The dog data set is divided and loaded into train, validation and test groups. There are a total of 8351 images each belonging to one of the 133 dog breeds. The division for the train, validation and test set are made in the ratio of 80:10:10 .

Human Data Set

There are a total of 13233 human images loaded into an array.

2. Detecting Humans

In this step we make use of the Haar feature-based cascade classifiers for detecting the human face in the images. We make use of a pre-trained model from OpenCV, haarcascades for the face detection.

A sample output of the face detection model used in this project

We then assess this face detector by passing in images of human and dogs. The model is able to detect human faces with a probability of 100% however when we pass an image of the dog the model detects the face only 11% of time.

3. Detecting dogs

Now we move on to making a detector for dogs. We make use of the pre-trained ResNet-50 model for this prediction. Using this model for prediction we see that the model perform fairly well in identifying dogs with a probability of 100% whereas it does not identify a human’s image as a dog.
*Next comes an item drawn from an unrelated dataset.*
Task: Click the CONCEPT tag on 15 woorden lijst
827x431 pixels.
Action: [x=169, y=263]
So for a predicting a dog breed closest to the human’s face this model fails.

4. Creating a CNN for classifying the Dog’s Breed

Now we try to develop a CNN model for prediction.
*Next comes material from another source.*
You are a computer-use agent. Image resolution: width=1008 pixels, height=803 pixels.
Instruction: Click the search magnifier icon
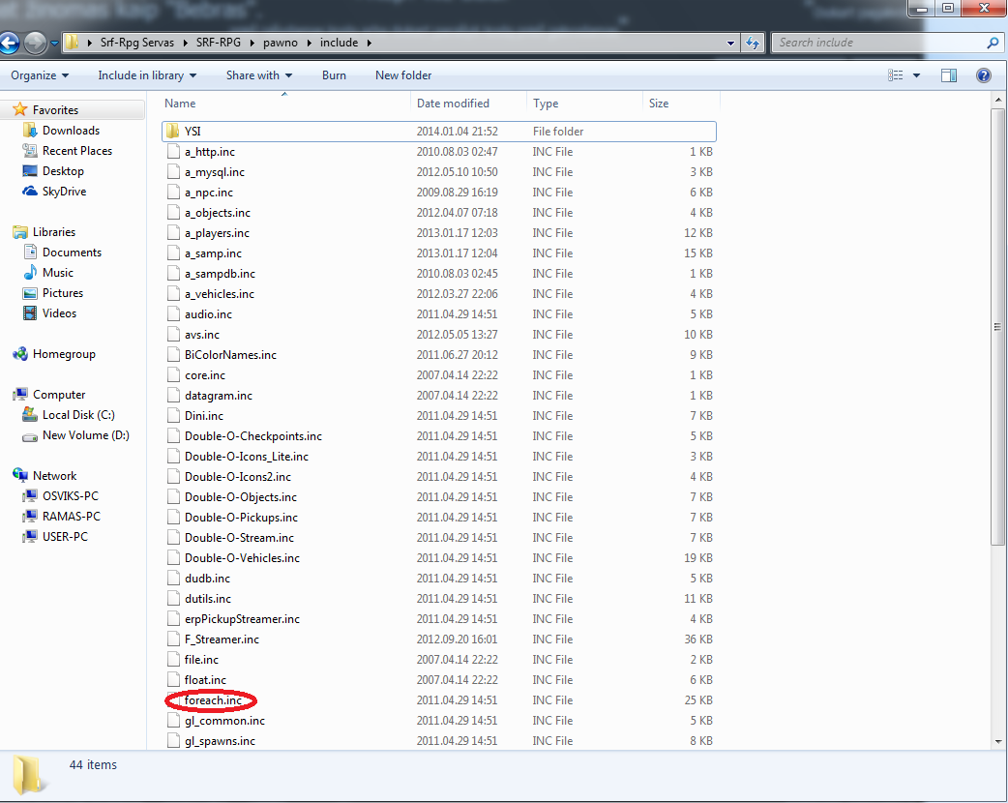[x=993, y=44]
It is really difficult to distinguish between breeds as they share similar characteristics, for this reason I decided to use Convolutional Layers in order to identify increasingly complex patterns with the hinted architecture as a base. The three convolutional layers should be able to capture most of the features

The first convolutional layer with 16 filters identifies lower level features such as edges or lines. The input_shape is (224, 224, 3).
The second convolutional layer with 32 filters identifies more complex features such as shapes.
The third convolutional layer with 64 filters identifies high level features.
The MaxPooling layer after each converlutional layer reduces the size of the representation by 50% for height and width.
The GlableAveragePooling layer changes the size of height and width to one, then feed it to the last dense layer.
The Dense layer with 133 nodes and the softmax function classifies the image into one of the 133 dog breeds.

Since the data set is relatively small the performance of the model is pretty mediocre and achieves a test accuracy of only about 4.3%.
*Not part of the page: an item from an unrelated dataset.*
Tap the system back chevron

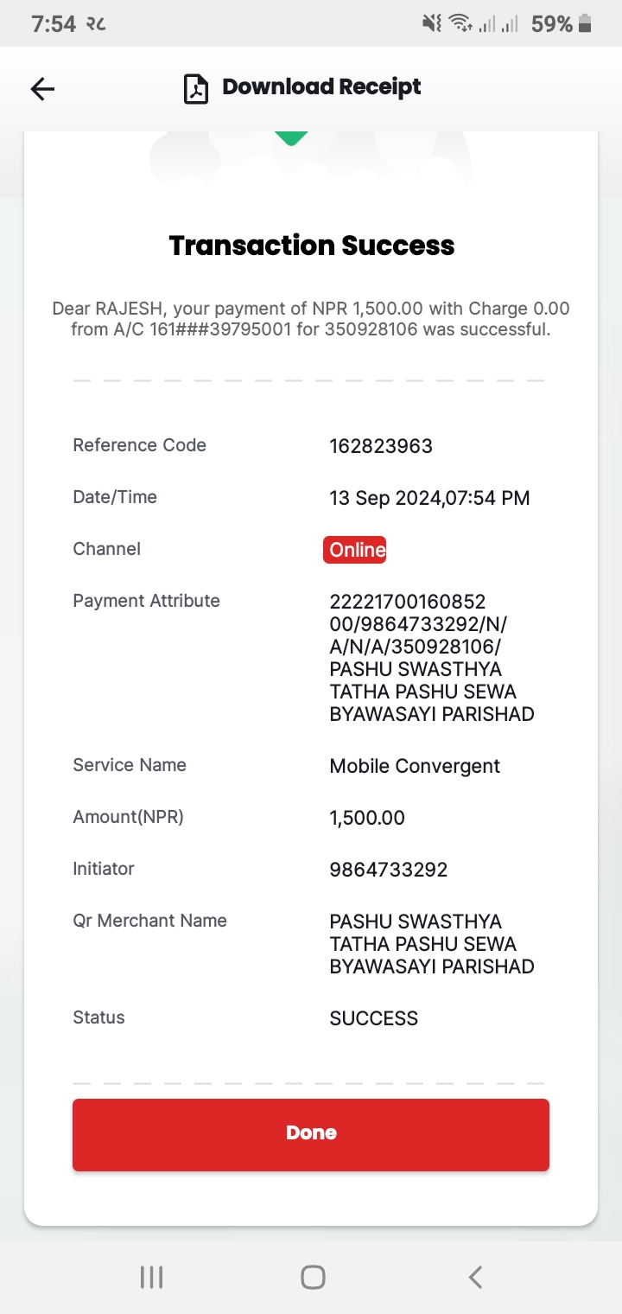point(474,1277)
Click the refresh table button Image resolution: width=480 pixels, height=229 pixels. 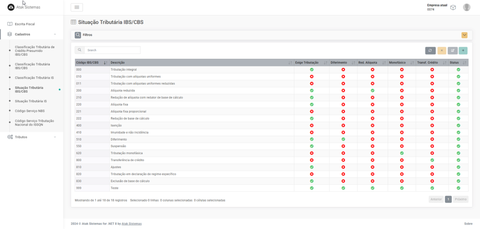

5. Using a pre-trained VGG16 for Dog Classification using Transfer Learning

First we obtain the bottleneck features for the model. These bottleneck features are the ones which aid in the transfer learning. In this section we use a VGG16 model for the classification task.

VGG16 Architecture
_________________________________________________________________
Layer (type)                 Output Shape              Param #   
=================================================================
global_average_pooling2d_2 ( (None, 512)               0         
_________________________________________________________________
dense_2 (Dense)              (None, 133)               68229     
=================================================================
Total params: 68,229
Trainable params: 68,229
Non-trainable params: 0
_________________________________________________________________

This model achieves a test accuracy of 46.29%. Though a decent improvement from the previous model trained from scratch the accuracy is still not very satisfying to used for a real world application.

6. Using a pretrained Xception model for classifying Dog’s Breed using Transfer Learning

In this section Xception model is used for the classification task. Transfer learning is used by importing the train, validation and test bottleneck features.

Xception Model Architecture
_________________________________________________________________
Layer (type)                 Output Shape              Param #   
=================================================================
global_average_pooling2d_3 ( (None, 2048)              0         
_________________________________________________________________
dense_3 (Dense)              (None, 256)               524544    
_________________________________________________________________
dropout_1 (Dropout)          (None, 256)               0         
_________________________________________________________________
dense_4 (Dense)              (None, 133)               34181     
=================================================================
Total params: 558,725
Trainable params: 558,725
Non-trainable params: 0
_________________________________________________________________

This model achieves a test accuracy of 84.92% which is impressive considering the difficulty in identifying dog’s breeds considering how difficult it is even for a user to distinguish some similar breeds.